To say the least, LA wasn't at it's best when they weren't trying to score. Defensively, the Lakers were awful, ceding over 50% shooting to Sacramento and sending the team to the line 32 times. They also only managed 5 steals the entire night from an inexperienced Kings team that's no stranger to fumbling the rock. Even without the suspended DeMarcus Cousins, the Kings still outrebounded the Lakers by 13, which included an embarrassing 15-2 advantage on the offensive boards. It was the type of woeful defensive performance Lakers fans have become accustomed to, but the very same could be said about Sacramento this year (and for the past several, honestly).

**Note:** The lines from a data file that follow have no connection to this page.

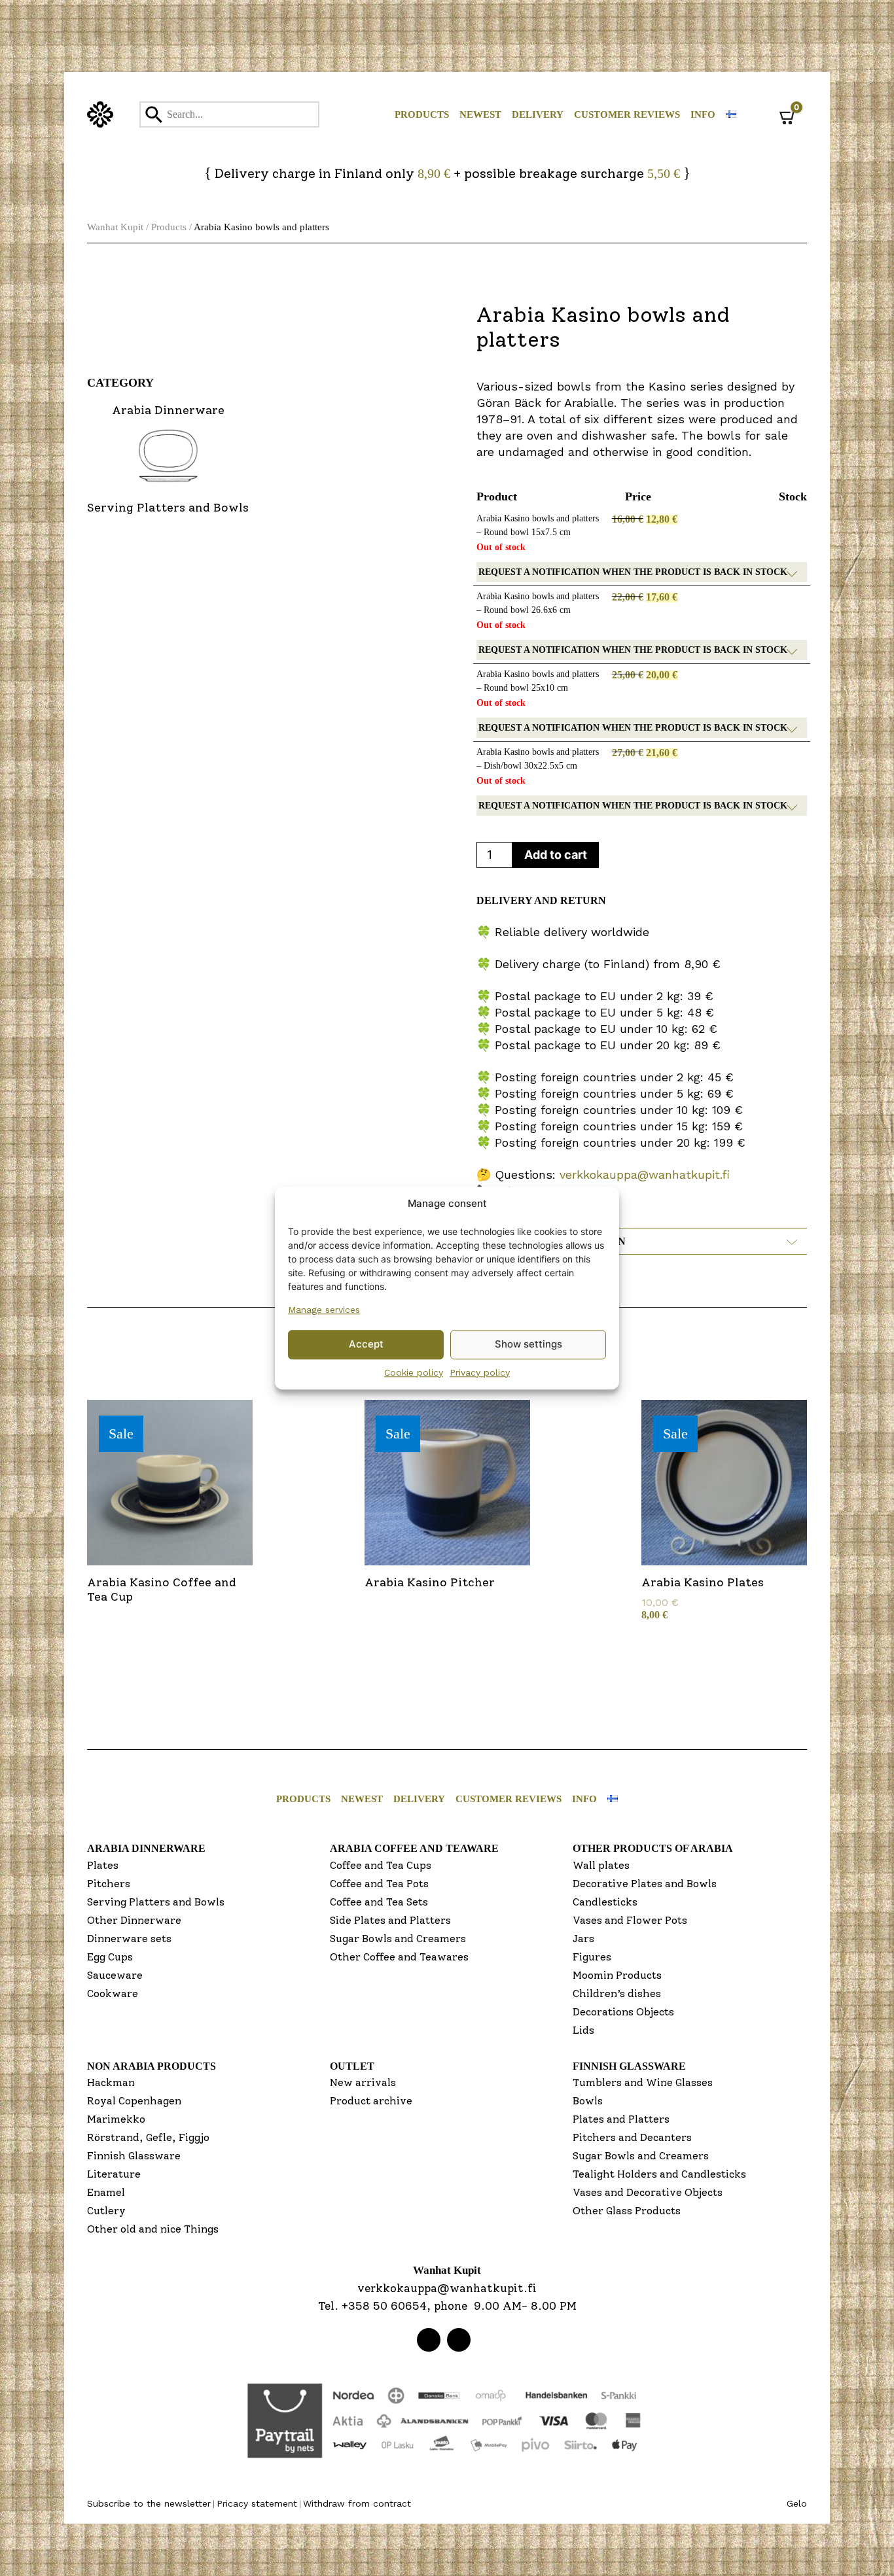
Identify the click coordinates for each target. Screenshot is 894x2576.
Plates (102, 1865)
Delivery (537, 114)
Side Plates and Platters (390, 1920)
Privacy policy (480, 1372)
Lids (583, 2030)
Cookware (112, 1993)
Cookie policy (413, 1372)
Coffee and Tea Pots (379, 1883)
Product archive (371, 2101)
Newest (480, 114)
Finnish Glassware (134, 2156)
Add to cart (555, 855)
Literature (114, 2174)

However, in some ways, one can hardly blame the Lakers on the floor for their lack of defense and rebounding. After all, MDA decided that in a game without Boogie Cousins on one end, he'd go small for most of the game. Big men Jordan Hill, Chris Kaman and Robert Sacre played only a combined 15 minutes--yes, 15 minutes--while Pau Gasol (39 minutes) and Wesley Johnson (36 minutes) sopped up the time in the front court. In his defense, Johnson finished with a double-double and three blocks, but obviously couldn't be a paint protector like Sacre or Hill, at times. Sac notched an unbelievable 66 points in the lane, a lot of damage that came directly or indirectly from point guard Isaiah Thomas. The 5'9" destroyer took it to the Lakers once again, scoring 26 points on 10 for 16 shooting.

If this sounds like a criticism of the Lakers despite their win... it is. They nearly lost a game in which they shot 60% and if not for Jordan Farmar bailing them out with a performance he's likely to never sniff again. They were soundly eviscerated on the boards, likely a symptom of their inability to control the pace of the game and the bigs riding the pine. They turned the ball over 17 times, which isn't extraordinarily irregular, but couldn't force another rather inexperienced team to do the same.

The Lakers didn't play well tonight, but neither did the Kings. While the home crowd may have howled with excitement over Farmar's extraordinary night (which I'm not trying to take away from) and MarShon's Brooks amazing shot-making ability, it's extremely clear to me that this team is focused on establishing free agent market value for their players rather than winning. That's fine. I don't begrudge them for it. But in terms of basketball viewing for the hoop head junkie? It's not something I'm interested in.

Like I wrote in the preview for this game, even if there is a winner, there's no true victor. Even in a Lakers W, it still feels like a loss in many ways.